Riescono addirittura a far circolare come “interessanti” fenomeni essenzialmente negativi e rivelatori del clima che si respira da quelle parti: si pensi al gangsterismo, primo fenomeno di delinquenza organizzata di tipo moderno, che al pubblico boccalone – specialmente italiano a causa dell’origine di alcuni famosi capibanda - è stato presentato come una sorta di “epopea” su cui ricamare storie appassionanti.

Idem per quanto riguarda il sistema carcerario statunitense, “mitizzato” anch’esso da una serie di pellicole in qualche modo “a lieto fine”, mentre un sacco di gente langue per anni nei “bracci della morte” e la popolazione carceraria americana è una delle più numerose – proporzionalmente parlando – al mondo.

Da “Via col vento” a “Salvate il soldato Ryan”, da “Ben-Hur” a “Attacco al potere” (regolarmente ritrasmesso perché prefigurava di fatto “l’11 settembre”), fino ai concerti di Madonna e delle altre vedette dello “star system”, nessun “vigilante” s’è mai posto l’opportunità di veder diffusi dalla Rai dei contenuti filo-americani mentre emissari della Cia erano impegnati da qualche parte a torturare patrioti e sovvertire governi, oppure lo Us Army ammazzava e distruggeva tutto per poi “ricostruire”.

In fondo basta vendersi bene, in regime di monopolio (alla faccia della “libera concorrenza” predicata), ed il gioco è fatto.

Per “Israele” vale lo stesso discorso. Appena il glorioso esercito di Tel Aviv si diletta con la sua occupazione principale, che è quella di macellare migliaia di palestinesi tra morti e feriti, i canali della tv pubblica italiana moltiplicano le trasmissioni nelle quali gronda sangue ebraico per mano del “Male assoluto nazista”. Chi si ricorderà più di quegli sventurati che in quel momento muoiono sotto le bombe?

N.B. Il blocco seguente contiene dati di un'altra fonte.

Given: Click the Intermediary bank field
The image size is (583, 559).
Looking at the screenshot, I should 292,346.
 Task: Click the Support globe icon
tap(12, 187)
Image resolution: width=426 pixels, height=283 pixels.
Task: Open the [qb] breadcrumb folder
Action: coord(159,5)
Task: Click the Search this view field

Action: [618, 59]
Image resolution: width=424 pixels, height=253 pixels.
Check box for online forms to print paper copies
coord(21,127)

In un modo o nell’altro, qualche ragione questi “israeliani” dovranno pur avercela, se non altro per tutto il male che tutti quanti, da sempre, gli han sempre fatto!

Nessuno, in certi frangenti a dir poco imbarazzanti, si chiede “chi verifica i palinsesti”… Non è vero, cari signori del Pd?

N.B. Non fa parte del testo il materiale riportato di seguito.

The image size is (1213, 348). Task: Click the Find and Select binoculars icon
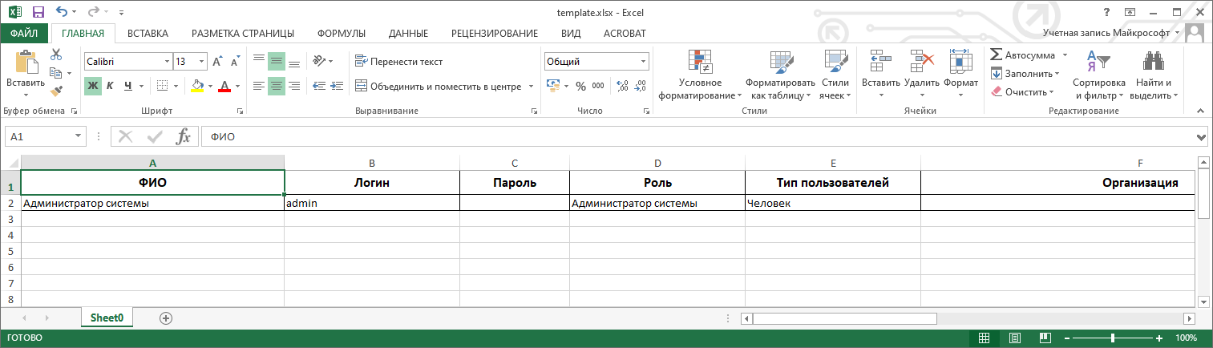pos(1153,63)
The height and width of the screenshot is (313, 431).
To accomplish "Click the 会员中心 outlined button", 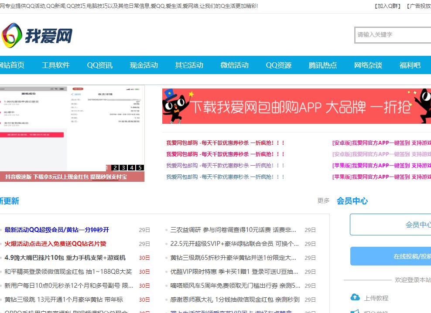I will pos(390,225).
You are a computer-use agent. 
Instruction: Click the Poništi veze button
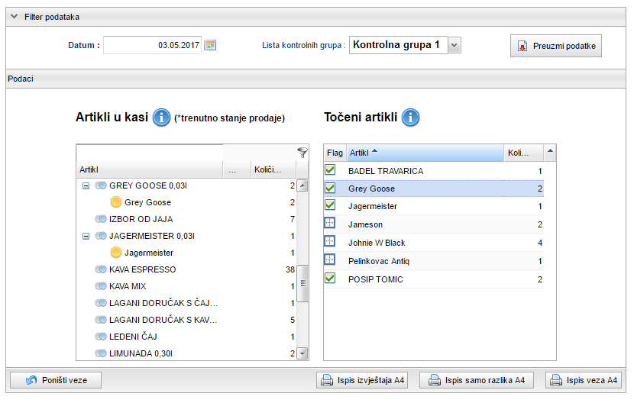pos(53,380)
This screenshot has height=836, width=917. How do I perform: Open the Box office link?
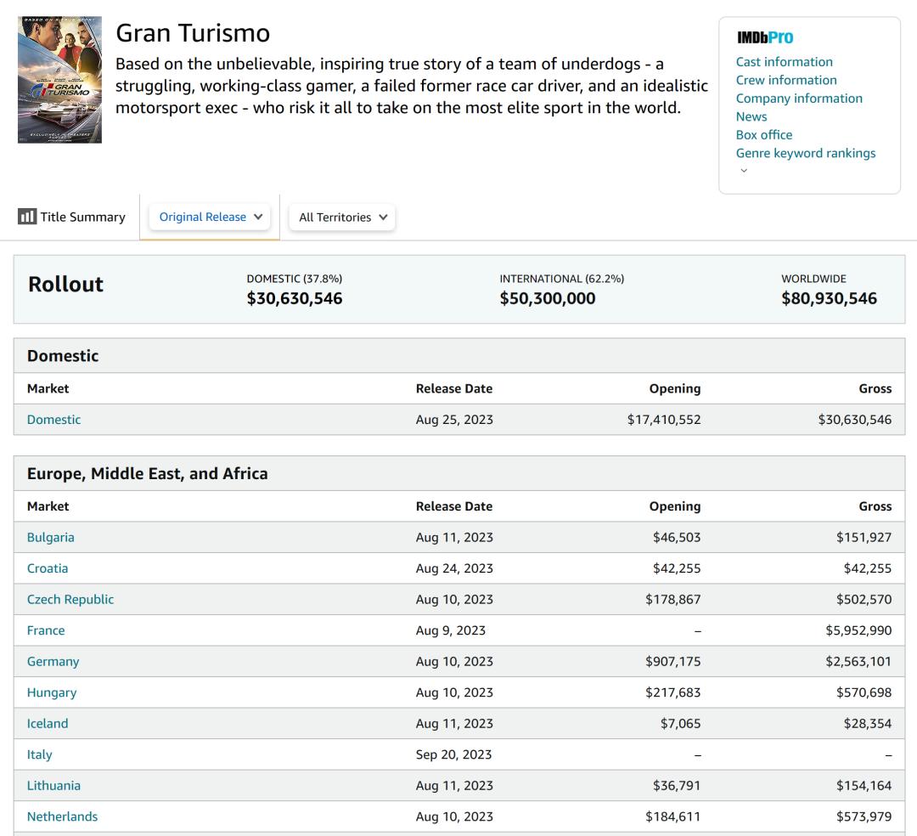[764, 135]
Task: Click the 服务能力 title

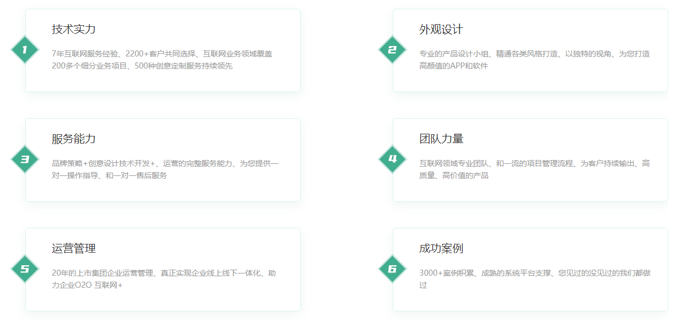Action: [x=74, y=139]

Non siete forse voi gli eredi di quella “tradizione comunista” che sbandierava un “anticomunismo” rivelatosi alla prova del tempo completamente inconsistente?

Peggio: gli eredi delle “marce per la pace” ora si accalorano per chissà cosa potrà pensare di noi la Nato...

Che vergogna! Che servilismo! Che congrega di lecchini!

Bene ha fatto Berlusconi in questi giorni a ricordare che è stato rovinato tutto il lavoro che egli e la sua squadra di governo avevano saputo intessere con la Russia (anche nell’interesse suo, forse, ma certamente dell’Italia nel suo complesso, il che non balena manco per sogno nella mente del piddino medio). Il risultato dello sciagurato appiattimento sui diktat della Nato è sotto gli occhi di tutti, eppure stando alla carta stampata pare che solo “Il Giornale” si stia accorgendo del danno esagerato che la piega presa dall’Italia da che il Cavaliere è stato ‘disarcionato’ sta provocando a numerose aziende italiane.

E bene ha fatto Al Bano a ribadire in un’intervista, senza recedere d’un passo, la sua posizione in merito, precisata anche da altri cantanti che, come Riccardo Fogli, hanno un folto pubblico in Russia e che per questo vengono infastiditi da giornalisti untuosi ed insinuanti i quali stanno a sindacare pure sui loro compensi (questione mai sollevata prima per nessun altro artista italiano celebre all’estero).

Gli stessi pennivendoli che si esaltano per le uscite di Madonna e Lady Gaga sulla Russia e il suo presidente, si stracciano le vesti per le Pussy Riot, ma trovano solo da criticare nel fatto che una pattuglia di italiani riscuota un notevole successo in un grande ed importante Paese.

Per una volta tanto, qualcuno del mondo dello spettacolo, visto che quello della politica latita alquanto e non brilla per coraggio, ha comunque avuto l’ardire di affermare la verità dei fatti senza farsi mettere sotto da questo clima intimidatorio che vorrebbe ridurre tutto e tutti a scodinzolanti leccapiedi dell’America e della Nato.